There had been a small building between the two warehouses predating them both; it was built as the Royal Hotel in 1888 by Benjamin Wood. He left England in 1882, followed by his wife and three children, arriving in Victoria before heading to New Westminster where Ben set up in the hotel trade. Hearing about the fire destroying Vancouver, it’s said the he established a soup kitchen for the firefighters (who would be the remaining residents of the newly created city). A year later the family moved to Vancouver: Ben set up shop as a tailor and built the Royal Hotel with 26 rooms, and his wife, Frances, (like Ben, born in Buxton in Derbyshire) as proprietor. He partnered to buy The Stewart House hotel in 1889, but sold it a year later and returned to running the Royal, now renamed the Albion Hotel. In 1891 he was back in New Westminster, as a brewer. Despite apparently being owned by Emma Gold, In 1894 the Albion was sold at auction by Mrs F Wood, after she won a court case against Emma and Edward Gold in 1893. In 1893 Emma had proposed to build an addition to the Albion Hotel, but she was refused; “a corrugated-iron addition to the Albion Hotel, Water Street being contrary to the terms of the Fire Bylaw”. In 1896 she asked for a street crossing to the Albion Hotel (that she would pay for).

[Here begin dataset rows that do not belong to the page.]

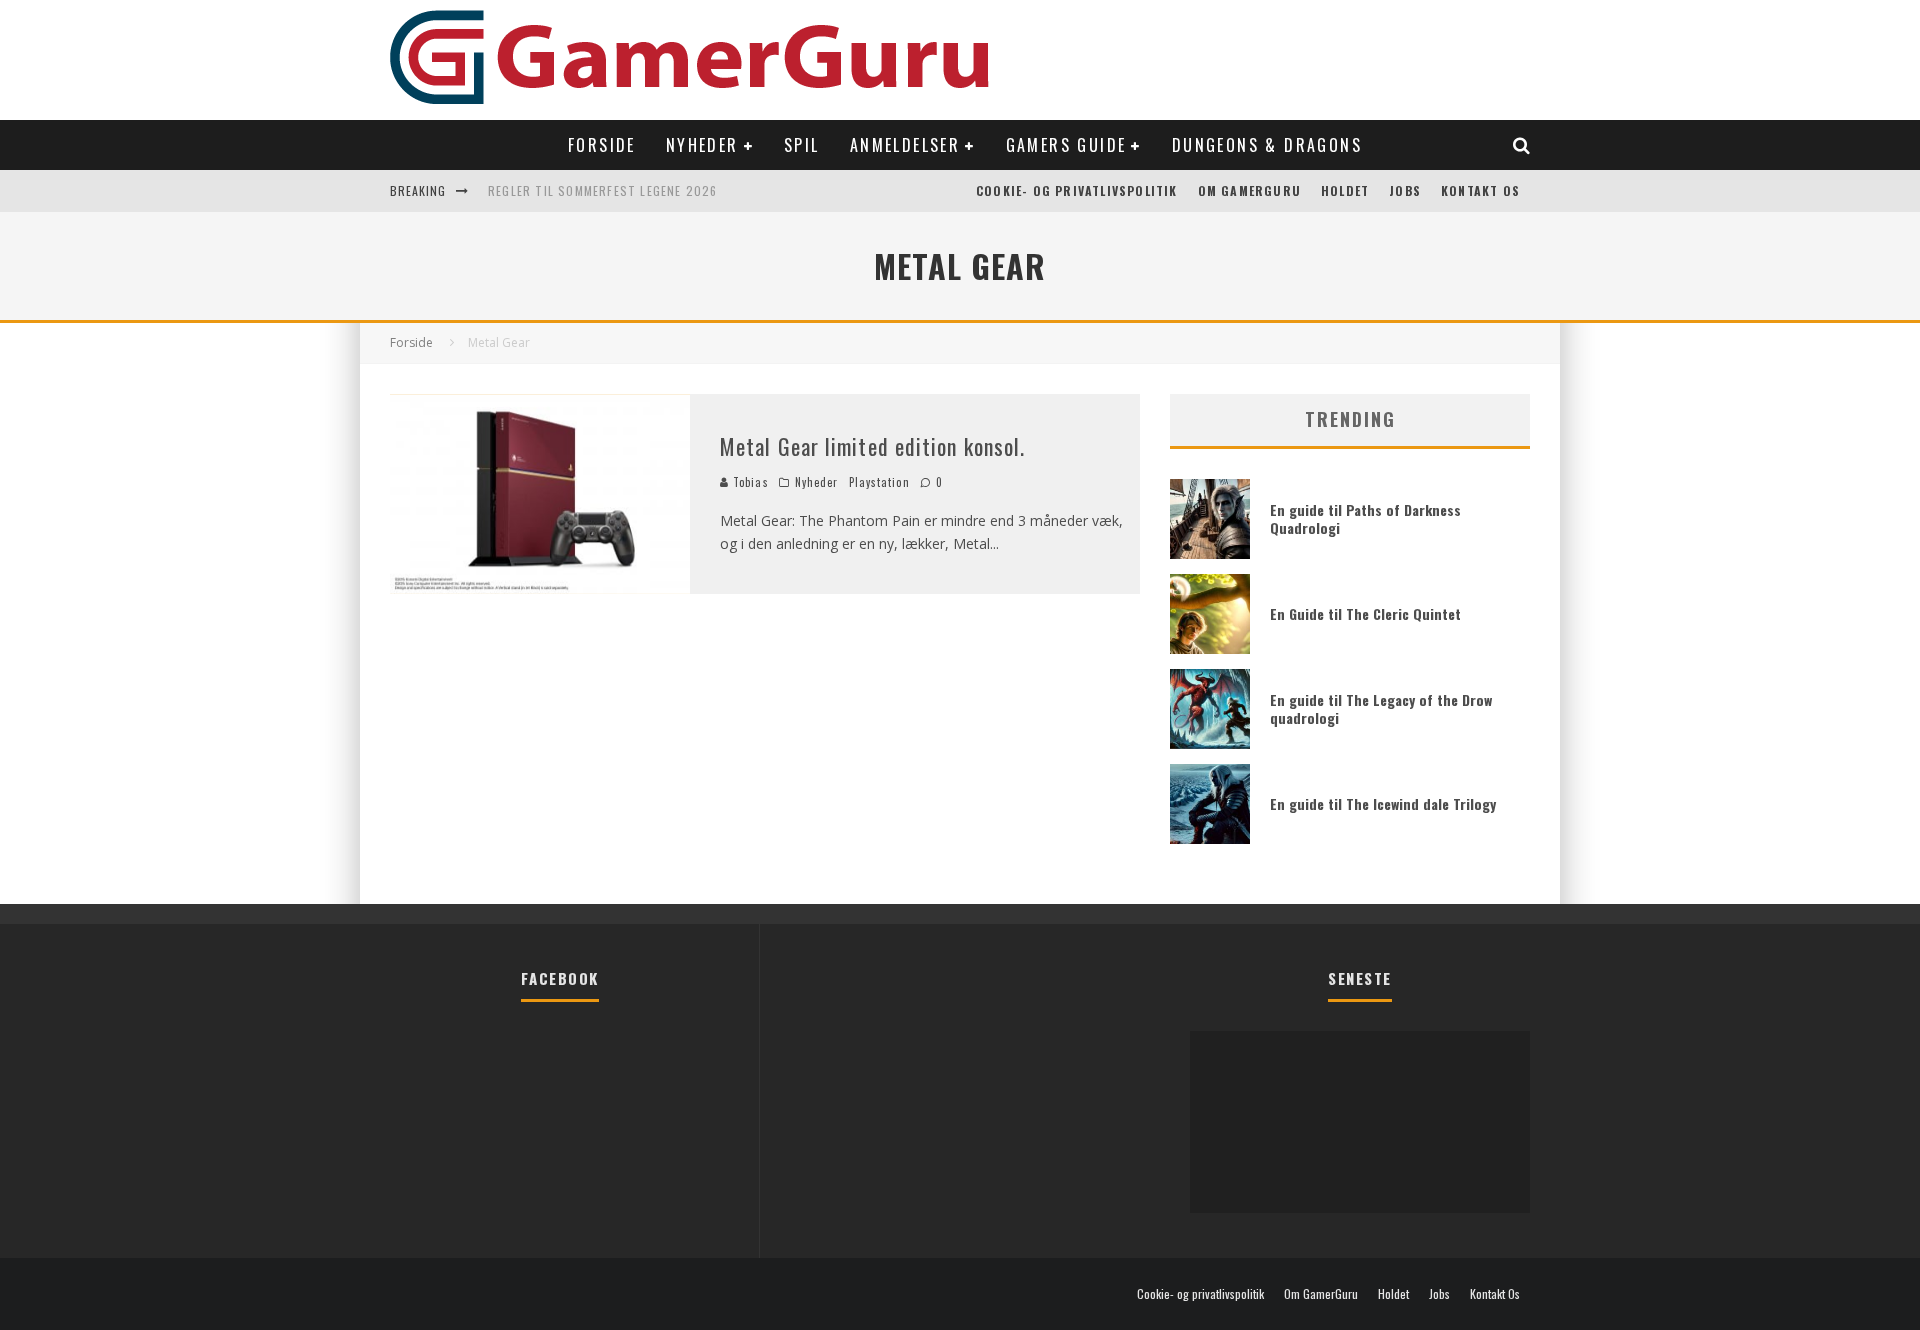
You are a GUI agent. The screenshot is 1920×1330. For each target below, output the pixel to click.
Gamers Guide (1066, 145)
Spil (802, 145)
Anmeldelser (905, 145)
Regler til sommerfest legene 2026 (603, 190)
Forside (602, 145)
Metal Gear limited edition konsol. (872, 446)
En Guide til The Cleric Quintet (1365, 613)
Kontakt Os (1480, 190)
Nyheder (702, 145)
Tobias (749, 482)
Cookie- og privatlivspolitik (1077, 190)
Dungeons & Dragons (1267, 145)
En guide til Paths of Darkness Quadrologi (1365, 518)
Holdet (1345, 190)
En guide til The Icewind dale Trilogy (1383, 803)
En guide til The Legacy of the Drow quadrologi (1381, 708)
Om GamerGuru (1249, 190)
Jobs (1405, 190)
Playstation (879, 482)
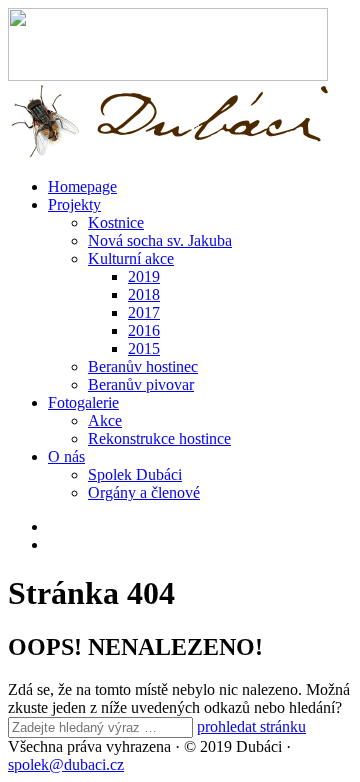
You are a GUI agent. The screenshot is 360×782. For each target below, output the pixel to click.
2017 (144, 312)
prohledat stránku (251, 726)
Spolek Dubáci (135, 474)
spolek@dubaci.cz (66, 764)
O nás (66, 456)
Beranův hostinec (143, 366)
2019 (144, 276)
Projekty (74, 204)
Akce (105, 420)
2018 (144, 294)
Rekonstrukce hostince (159, 438)
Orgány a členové (144, 492)
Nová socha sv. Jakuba (160, 240)
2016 (144, 330)
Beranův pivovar (141, 384)
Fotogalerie (83, 402)
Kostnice (116, 222)
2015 (144, 348)
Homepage (82, 186)
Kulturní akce (131, 258)
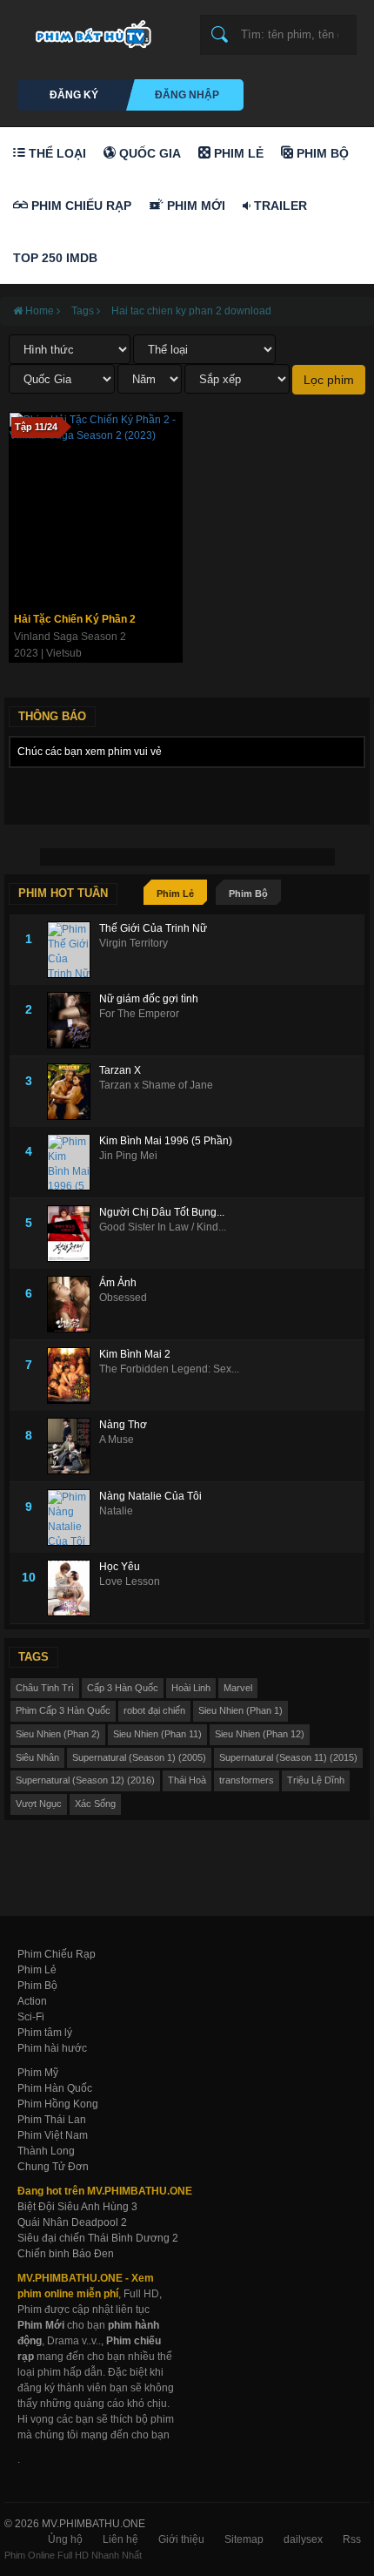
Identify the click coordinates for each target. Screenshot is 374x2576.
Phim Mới (194, 205)
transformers (246, 1780)
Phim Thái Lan (51, 2120)
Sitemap (244, 2539)
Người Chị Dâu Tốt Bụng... (161, 1212)
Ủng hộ (65, 2539)
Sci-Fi (30, 2017)
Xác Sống (95, 1803)
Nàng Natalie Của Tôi (150, 1496)
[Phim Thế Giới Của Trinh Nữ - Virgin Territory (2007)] (73, 949)
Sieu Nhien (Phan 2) (58, 1734)
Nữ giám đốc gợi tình (148, 999)
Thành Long (46, 2151)
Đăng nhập (187, 95)
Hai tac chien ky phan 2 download (191, 311)
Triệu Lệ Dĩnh (315, 1780)
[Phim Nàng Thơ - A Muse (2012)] (73, 1446)
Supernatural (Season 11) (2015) (288, 1757)
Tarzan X (120, 1070)
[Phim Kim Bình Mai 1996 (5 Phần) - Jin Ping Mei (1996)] (73, 1162)
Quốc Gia (148, 153)
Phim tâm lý (44, 2032)
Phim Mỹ (37, 2073)
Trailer (278, 205)
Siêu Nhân (37, 1757)
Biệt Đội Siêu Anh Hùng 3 (77, 2207)
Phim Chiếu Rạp (79, 205)
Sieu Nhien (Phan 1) (240, 1710)
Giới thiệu (181, 2539)
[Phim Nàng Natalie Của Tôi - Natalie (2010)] (73, 1517)
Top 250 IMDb (55, 258)
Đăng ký (74, 95)
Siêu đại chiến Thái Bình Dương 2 (97, 2238)
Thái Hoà (187, 1780)
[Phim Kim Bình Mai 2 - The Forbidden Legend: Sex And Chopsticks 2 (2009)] (73, 1375)
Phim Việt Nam (52, 2135)
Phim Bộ (321, 153)
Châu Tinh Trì (45, 1687)
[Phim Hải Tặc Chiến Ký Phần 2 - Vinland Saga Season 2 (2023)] (96, 508)
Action (32, 2001)
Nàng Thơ (123, 1425)
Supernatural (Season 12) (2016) (85, 1780)
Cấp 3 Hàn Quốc (122, 1687)
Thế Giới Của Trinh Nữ (153, 928)
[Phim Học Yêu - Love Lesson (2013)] (73, 1588)
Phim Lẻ (237, 153)
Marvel (238, 1687)
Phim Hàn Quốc (54, 2088)
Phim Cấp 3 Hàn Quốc (63, 1710)
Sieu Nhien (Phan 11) (157, 1734)
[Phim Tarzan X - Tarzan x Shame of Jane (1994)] (73, 1091)
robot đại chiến (154, 1710)
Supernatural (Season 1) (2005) (139, 1757)
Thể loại (55, 153)
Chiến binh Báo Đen (65, 2254)
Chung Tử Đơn (53, 2167)
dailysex (303, 2539)
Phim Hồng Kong (57, 2104)
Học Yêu (119, 1567)
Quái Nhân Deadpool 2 (72, 2222)
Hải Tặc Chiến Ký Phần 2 (75, 619)
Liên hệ (120, 2539)
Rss (352, 2539)
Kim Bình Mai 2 (134, 1354)
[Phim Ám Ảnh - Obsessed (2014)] (73, 1304)
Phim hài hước (52, 2048)
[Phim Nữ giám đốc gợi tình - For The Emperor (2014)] (73, 1020)
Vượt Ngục (39, 1803)
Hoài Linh (190, 1687)
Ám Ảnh (118, 1283)
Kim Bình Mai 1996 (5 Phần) (165, 1141)
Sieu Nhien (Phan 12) (259, 1734)
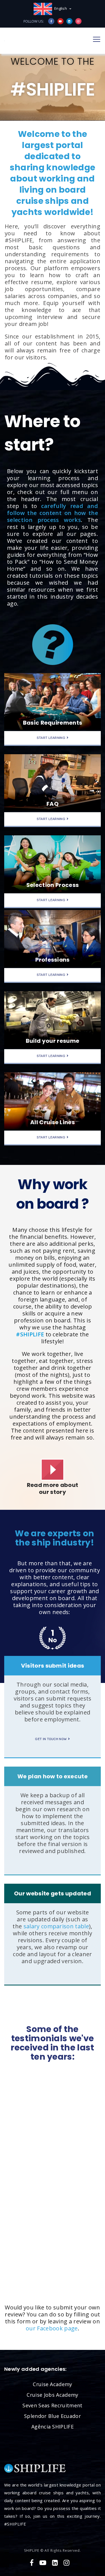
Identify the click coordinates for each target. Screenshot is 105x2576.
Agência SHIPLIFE (52, 2426)
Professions (52, 960)
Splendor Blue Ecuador (52, 2416)
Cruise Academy (52, 2384)
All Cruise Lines (52, 1122)
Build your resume (52, 1041)
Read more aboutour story (52, 1488)
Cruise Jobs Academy (52, 2394)
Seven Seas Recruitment (52, 2405)
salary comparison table (56, 1926)
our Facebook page (52, 2328)
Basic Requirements (52, 723)
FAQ (52, 804)
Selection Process (52, 885)
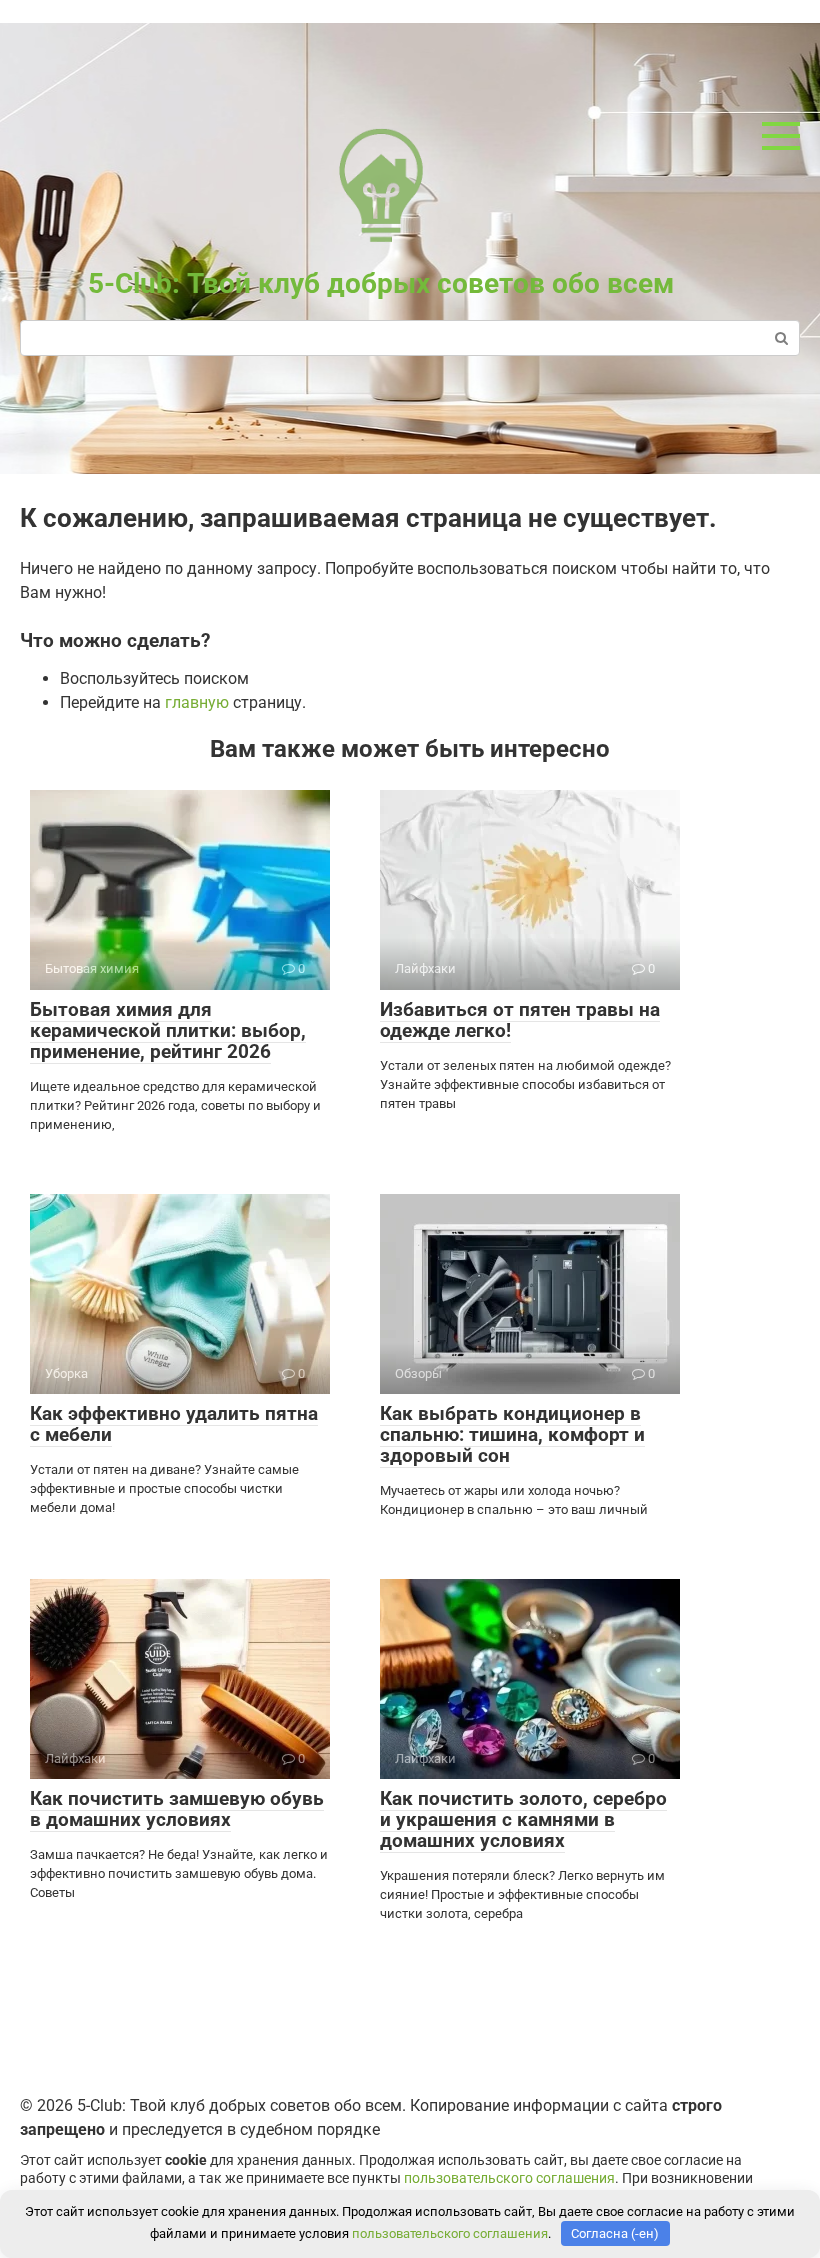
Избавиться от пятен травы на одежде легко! (520, 1020)
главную (197, 702)
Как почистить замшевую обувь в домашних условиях (177, 1809)
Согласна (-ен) (615, 2233)
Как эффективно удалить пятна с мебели (174, 1424)
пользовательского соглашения (509, 2178)
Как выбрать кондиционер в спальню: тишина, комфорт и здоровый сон (512, 1434)
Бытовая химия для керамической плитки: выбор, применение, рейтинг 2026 (168, 1030)
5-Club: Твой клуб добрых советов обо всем (381, 283)
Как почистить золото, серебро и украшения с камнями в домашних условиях (523, 1819)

This suggests she either settled with Mrs. Wood, or acquired it back, and it became the Imperial Hotel in 1898 before being converted to one of the many fruit and vegetable warehouses on the street in 1901. Ben and Frances divorced at some point, and he remarried, but he stayed in the area and was still a tailor when he joined the Pioneer Association in 1923. He was living on Lulu Island when he died in 1933.

There’s a building permit from 1910 for a new building designed by Parr and Fee here. It was for E Gould, for a $10,000 building. We think that was Emma Gold, who we think had also developed the warehouse closer to us with the arched windows. It was completed before 1901 and as the Twigge block to the west of the Albion Hotel was built in 1898 it seems likely to be the 1890 ‘commercial block for Mrs. Gold adjoining the Albion Hotel’ designed by E A McCartney. Mrs Gold was Emma, the wife of Louis Gold, the owner of the Gold House Hotel across the street a block away. By 1910 Louis had died, and Mrs Gold was an active property developer in the city. An 1890 minute of City Council business confirms that Emma owned this lot, and was seeking confirmation of the site’s building line.

The Heritage Statement for the building, 131 Water attributes it to Parr and Fee for Emma Gold, and calls it the F R Stewart Building, once Stewart’s moved a few doors to the east, Swartz Brothers, another wholesale food company replaced them. In 1920 they obtained a permit for a new $12,000 building designed by Gardiner & Mercer, but there’s a mid 1920s photograph showing the building faced with white glazed bricks, suggesting a Parr and Fee design, so the new owners seem to have made the best of the 1910 building rather than redeveloping.

Like the Royal Hotel, The Twigge building is still standing today. It was converted to residential uses on the upper floors in 1996 (with two extra floors added behind a setback, designed by Merrick Architects) and called ‘The Malkin’. Both the other buildings were replaced in 1974 by the Henriques and Todd designed ‘Gaslight Square‘ for Marathon Realty.